Apart from the pictures, please restate every entry below exactly.

%%

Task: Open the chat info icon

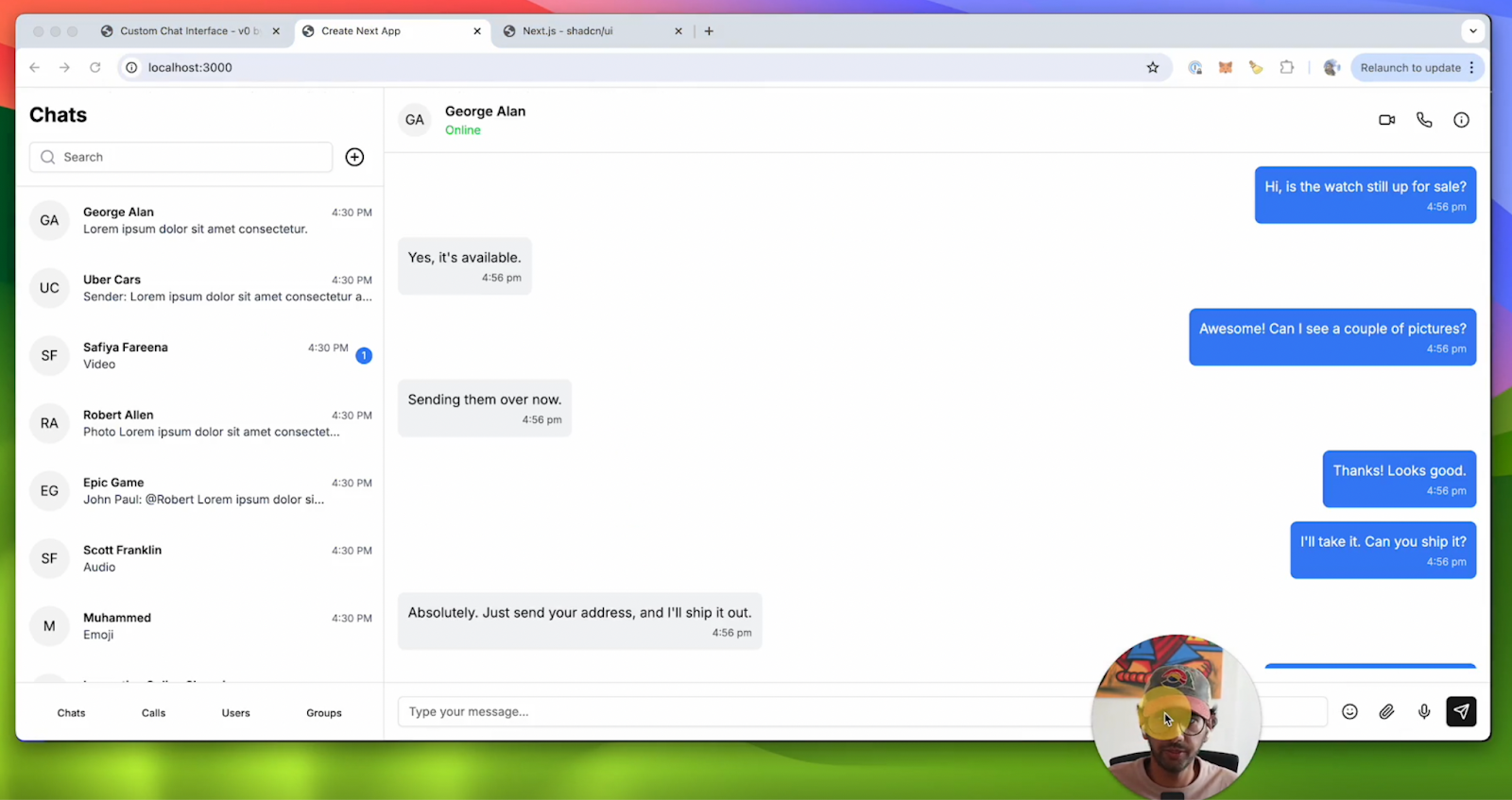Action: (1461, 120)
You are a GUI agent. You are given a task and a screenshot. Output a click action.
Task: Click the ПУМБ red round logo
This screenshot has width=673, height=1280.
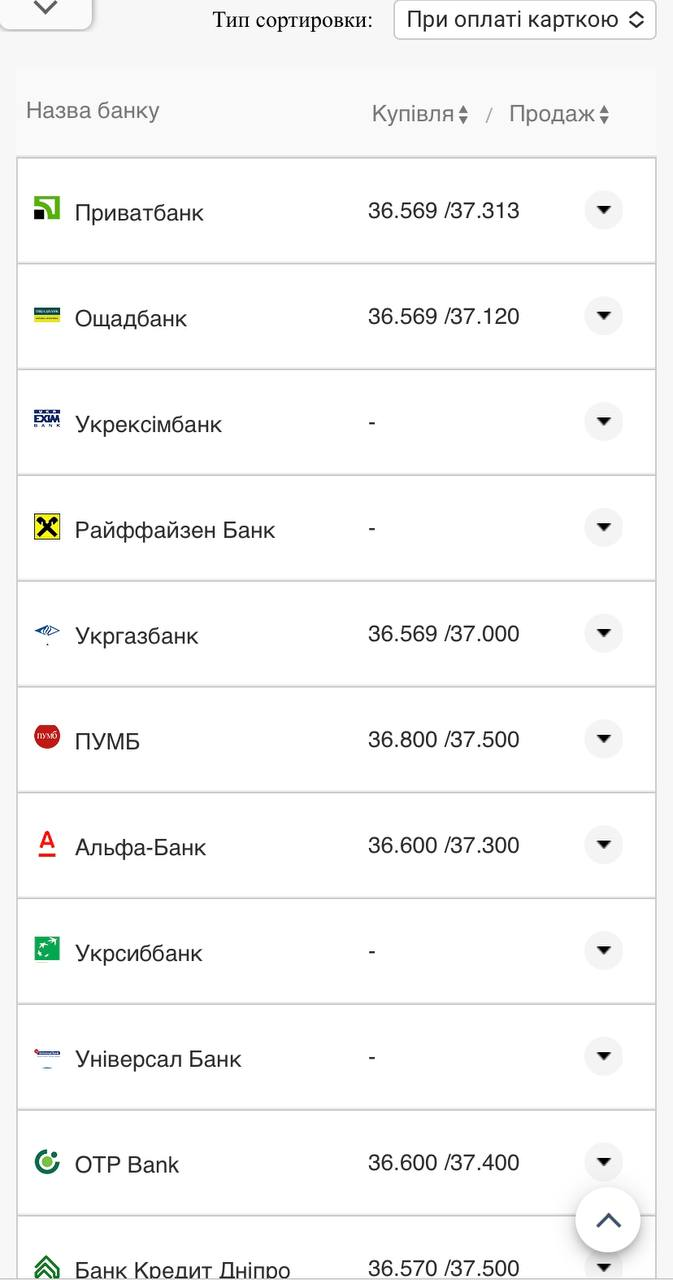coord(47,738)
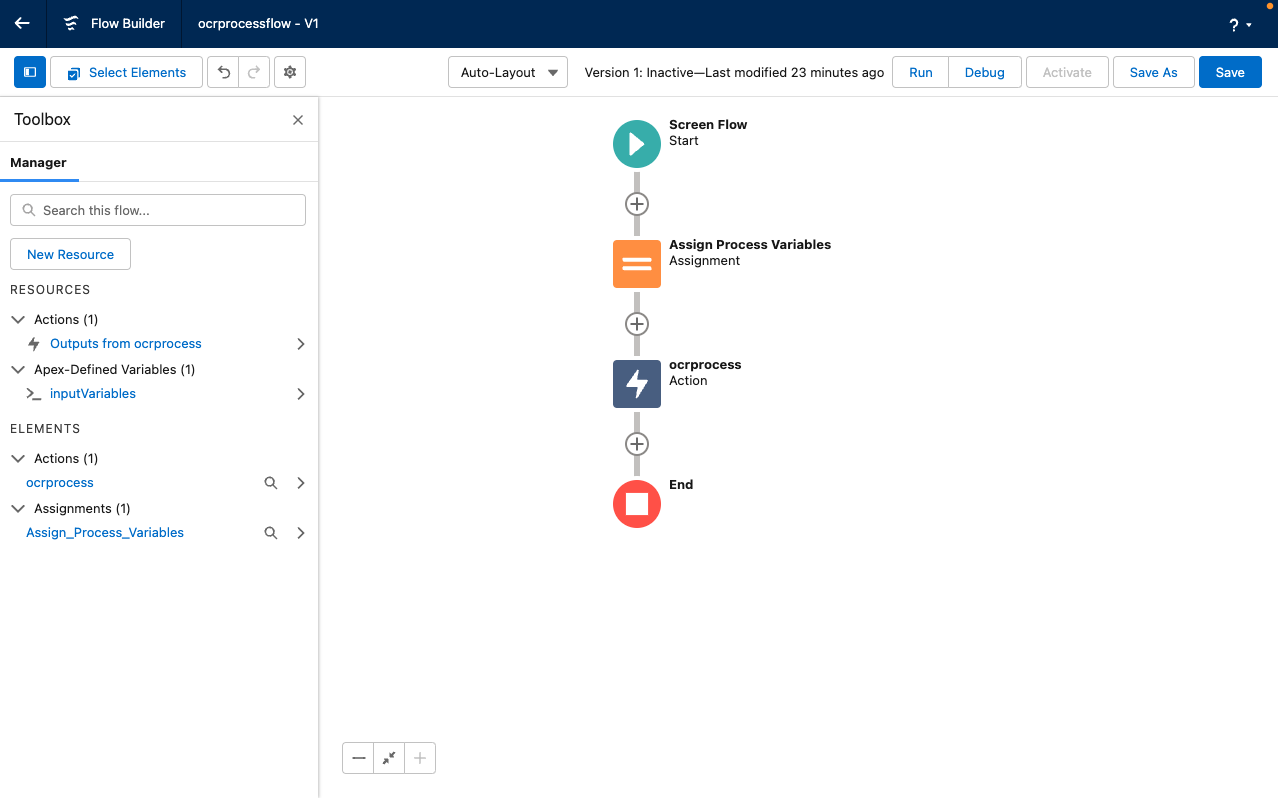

%%

- **Answer to this task**
Task: Open the chat info icon

Action: (1461, 120)
You are a GUI agent. You are given a task and a screenshot. Output a click action.
Task: Click the ПУМБ red round logo
This screenshot has width=673, height=1280.
coord(47,738)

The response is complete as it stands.